**Provided text**
━━━━━━
This post has been brewing for a while. What’s finally gotten me to write it down is the recent spread of compromised Twitter accounts. Teachers – DEN Stars and more – are falling for phishing scams because they don’t recognize the warning signs. If this post prevents just one person from having an account compromised, I will consider it worth writing.
Phishing involves tricking people into lowering their guard and giving up something. It could be a Twitter account info or your online bank login. Whatever it is, the phisher has conned you into doing something.
That’s right, the people who do phishing scams are con artists. Only instead of convincing your grandmother to invest your inheritance in a nonexistent company they’re convincing hundreds (or thousands) of people to type their PayPal information into a site that looks just like PayPal … only it isn’t. Phishing isn’t one guy with a pole, hook, and a worm, it’s a fleet of ships with nets that stretch for miles.
And once you get phished, in most cases you unwittingly join that fleet. Compromised Twitter accounts send out messages to other people encouraging them to go to the same sites and enter the same information that doomed them. The same behavior can be seen in email and even online video games like World of Warcraft.
Oh, and phishing is NOT hacking. I’ve a friend or two that foam at the mouth when they hear the words used interchangeably, so this paragraph is for them. In some cases I’ve heard it called “social hacking,” which is at the same time a better and worse description of what’s taking place. There is no teenager with more piercings than a pincushion hanging out in his mom’s basement typing zeroes and ones into a terminal to get into your Facebook account. More likely it’s someone with ties to organized crime thinking up emails that would convince your mother that her bank has asked her to log in and verify her identity.
I’ve divided anti-phishing techniques into three categories: Hardware, Software, and Social.
━━━━━━
**Directive**
In the phishing post, what three categories are anti-phishing techniques divided into?

**Input data**
━━━━━━
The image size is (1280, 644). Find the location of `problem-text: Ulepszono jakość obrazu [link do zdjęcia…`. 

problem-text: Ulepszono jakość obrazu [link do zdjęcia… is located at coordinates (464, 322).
━━━━━━
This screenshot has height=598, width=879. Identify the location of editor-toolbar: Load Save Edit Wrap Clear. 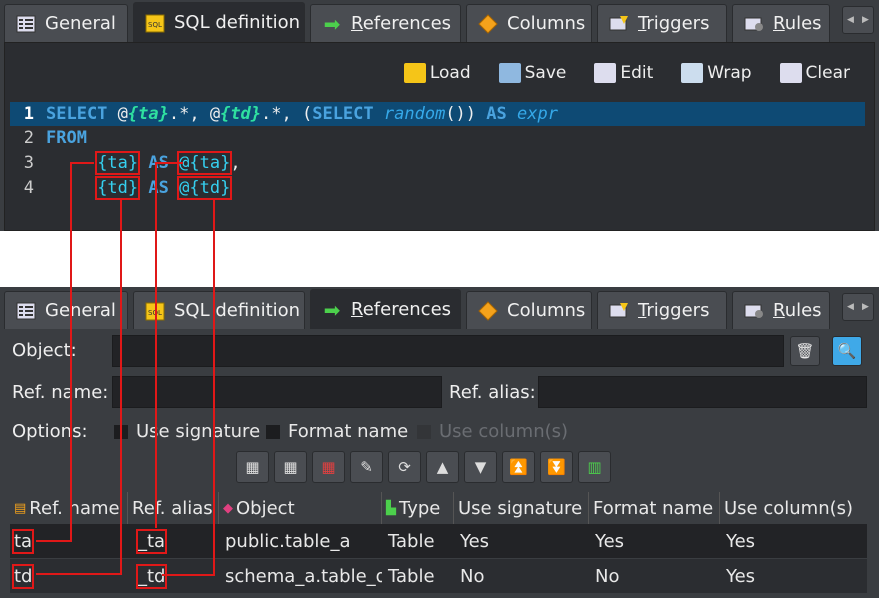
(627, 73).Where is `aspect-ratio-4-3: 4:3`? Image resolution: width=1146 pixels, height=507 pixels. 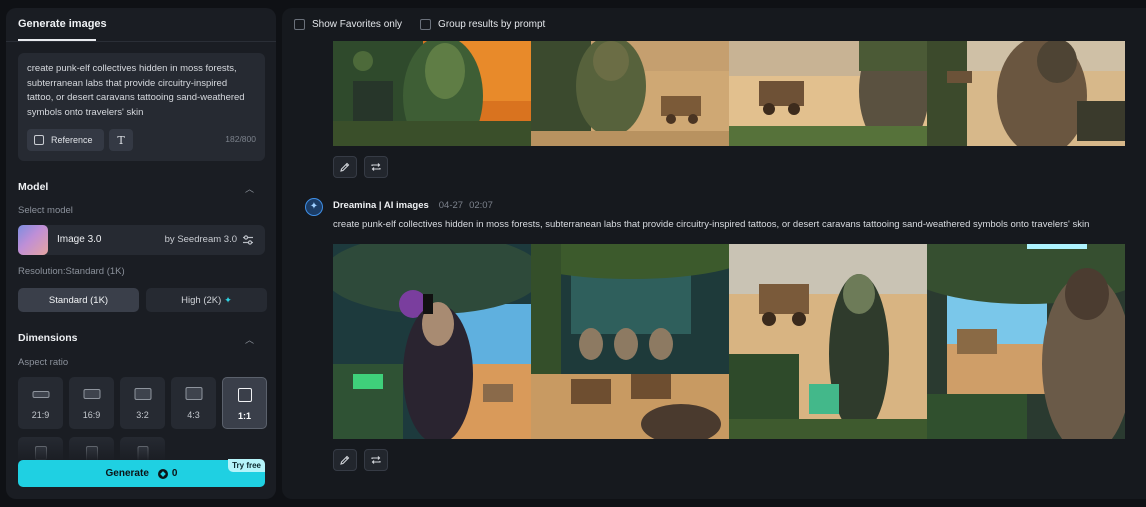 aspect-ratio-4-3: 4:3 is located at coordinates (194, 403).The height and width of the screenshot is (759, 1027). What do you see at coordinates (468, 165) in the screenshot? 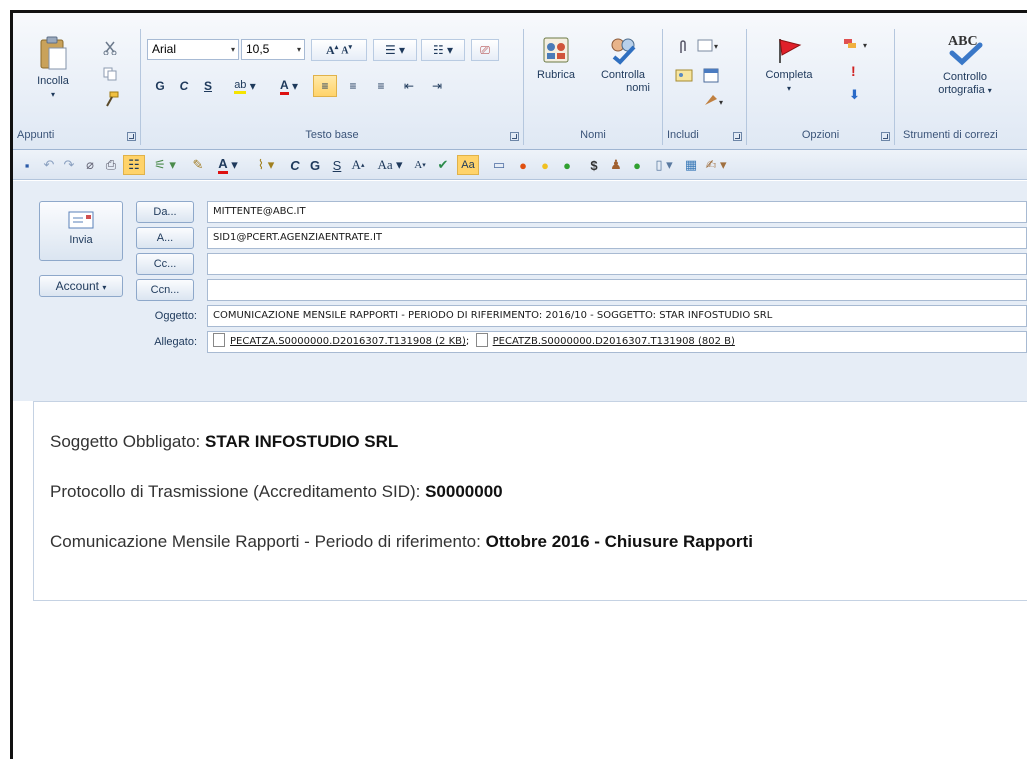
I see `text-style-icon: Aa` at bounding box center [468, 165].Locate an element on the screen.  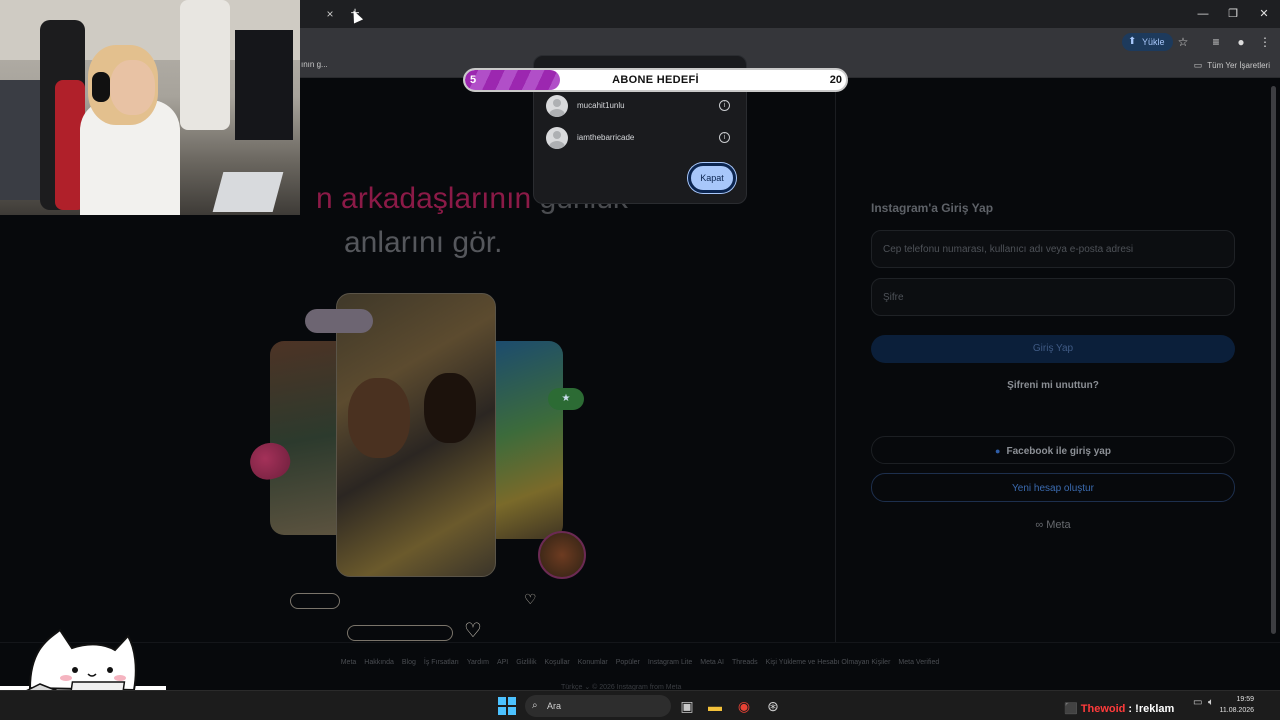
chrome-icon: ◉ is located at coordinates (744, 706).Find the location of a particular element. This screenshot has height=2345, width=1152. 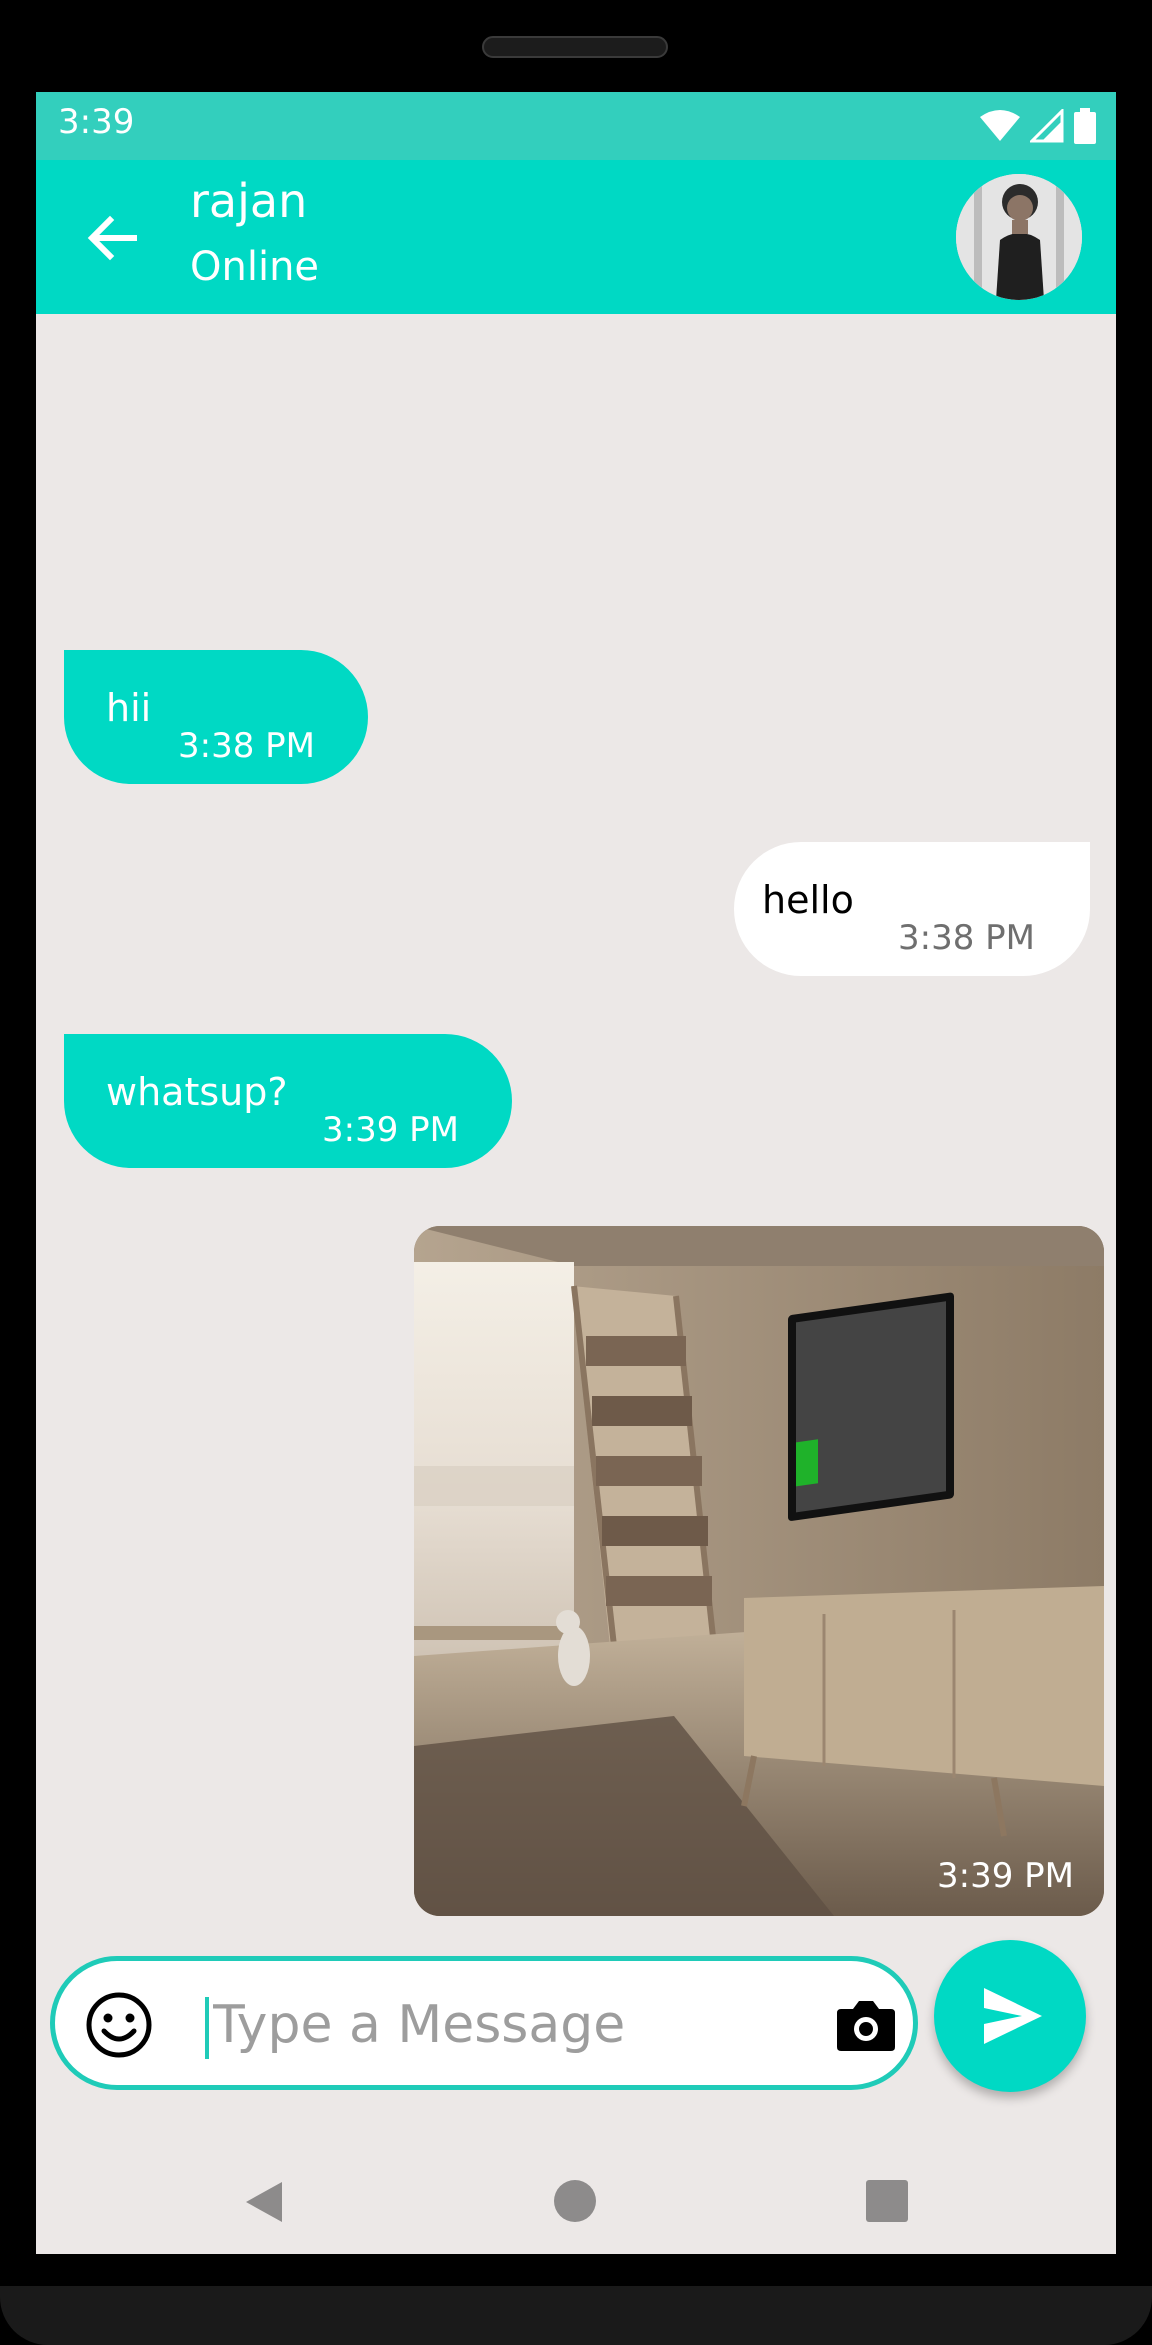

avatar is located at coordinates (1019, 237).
━━━━━━
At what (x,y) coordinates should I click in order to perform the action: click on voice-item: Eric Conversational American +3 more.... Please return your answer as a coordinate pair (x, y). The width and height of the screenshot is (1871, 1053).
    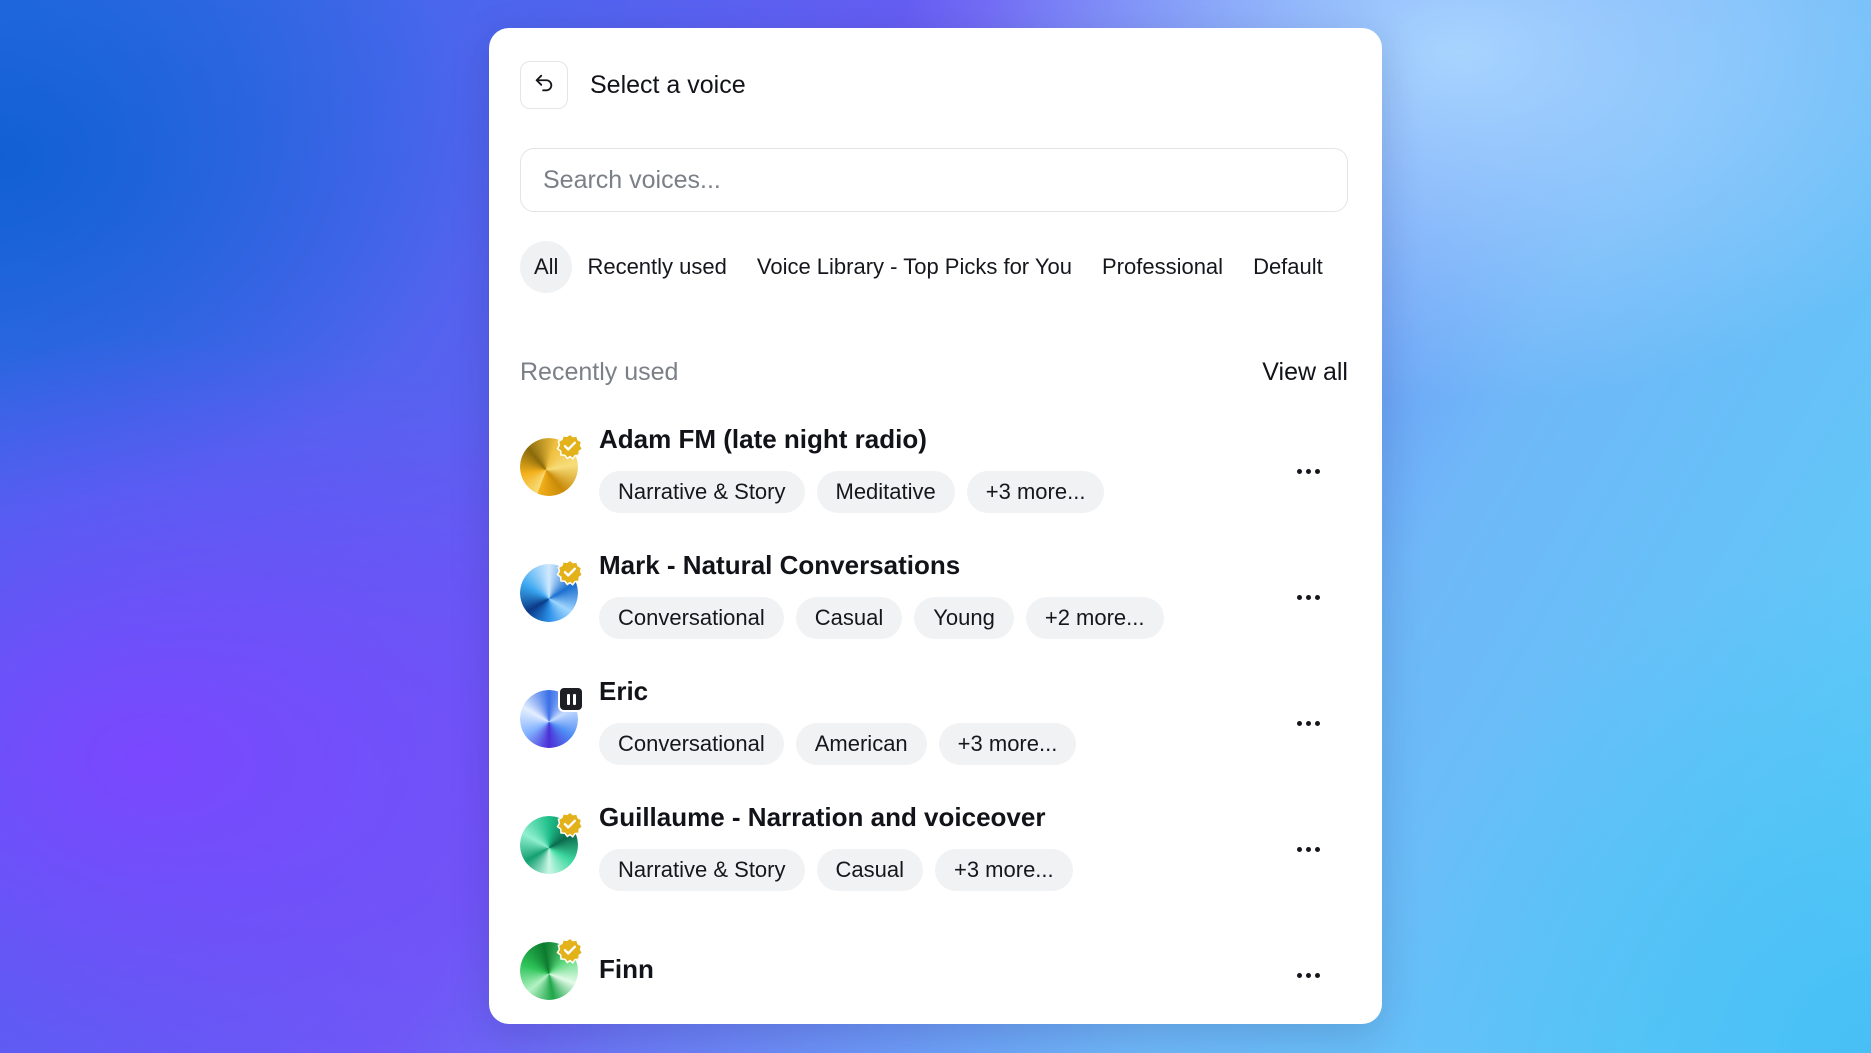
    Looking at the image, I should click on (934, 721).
━━━━━━
**Problem solution**
Hardware, Software, and Social.